Exercise data section start

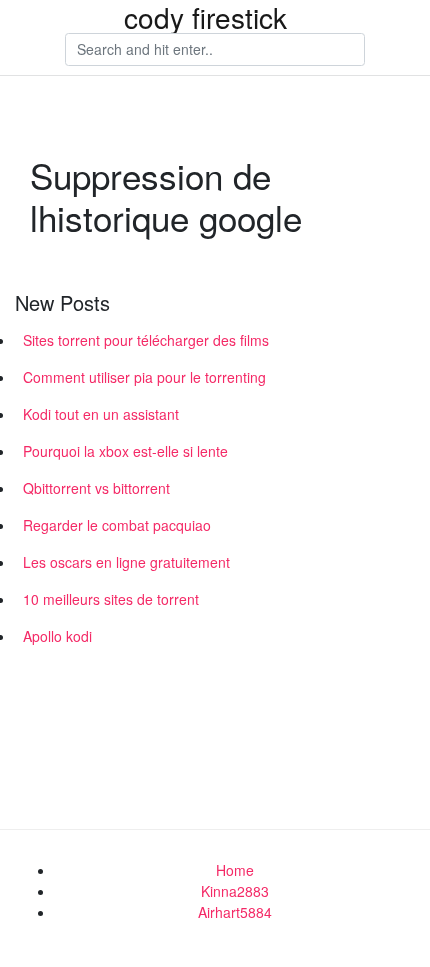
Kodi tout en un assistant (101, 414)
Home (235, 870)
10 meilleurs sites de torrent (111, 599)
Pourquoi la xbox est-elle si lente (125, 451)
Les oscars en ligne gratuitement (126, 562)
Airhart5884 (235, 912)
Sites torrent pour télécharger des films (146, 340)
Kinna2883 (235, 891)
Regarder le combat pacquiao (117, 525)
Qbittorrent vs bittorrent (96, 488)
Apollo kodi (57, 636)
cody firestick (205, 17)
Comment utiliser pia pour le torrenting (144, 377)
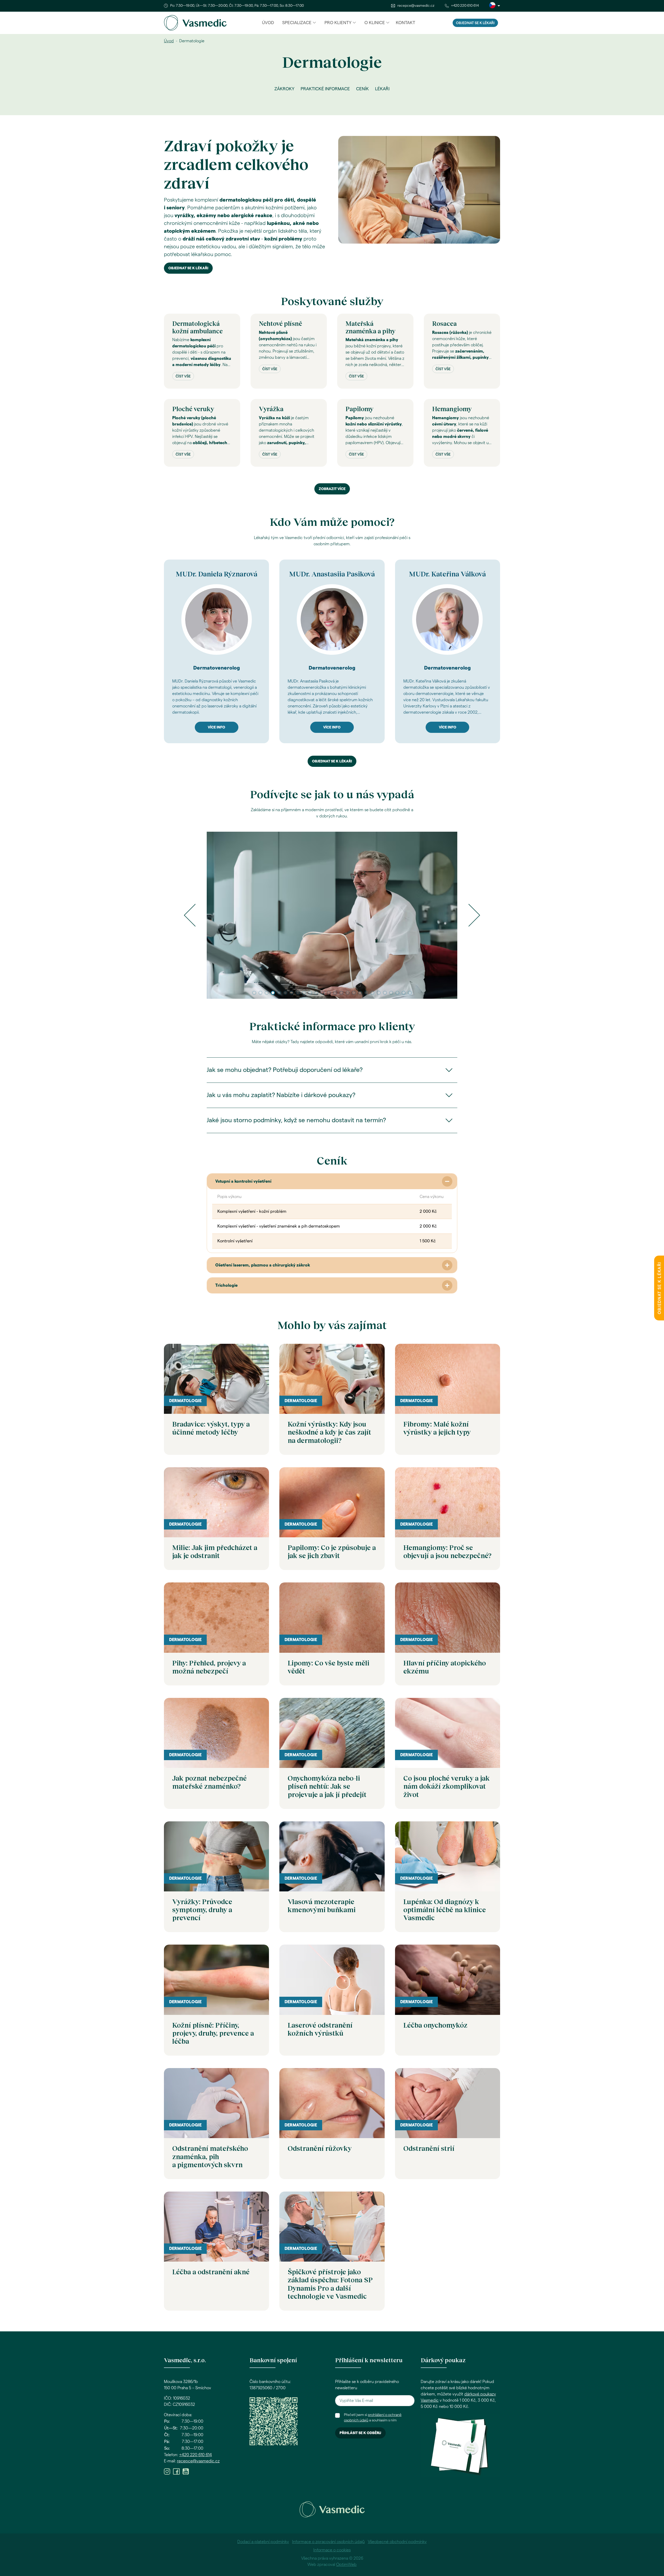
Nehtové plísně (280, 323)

Exercise data section end

Produce an exact copy of the lines from the line containing "Qbittorrent vs bittorrent (96, 488)" to the end of the material, both ends included, and omit every picture.

Qbittorrent vs bittorrent (96, 488)
Apollo kodi (57, 636)
cody firestick (205, 17)
Comment utiliser pia pour le torrenting (144, 377)
Nehtové plísně (280, 323)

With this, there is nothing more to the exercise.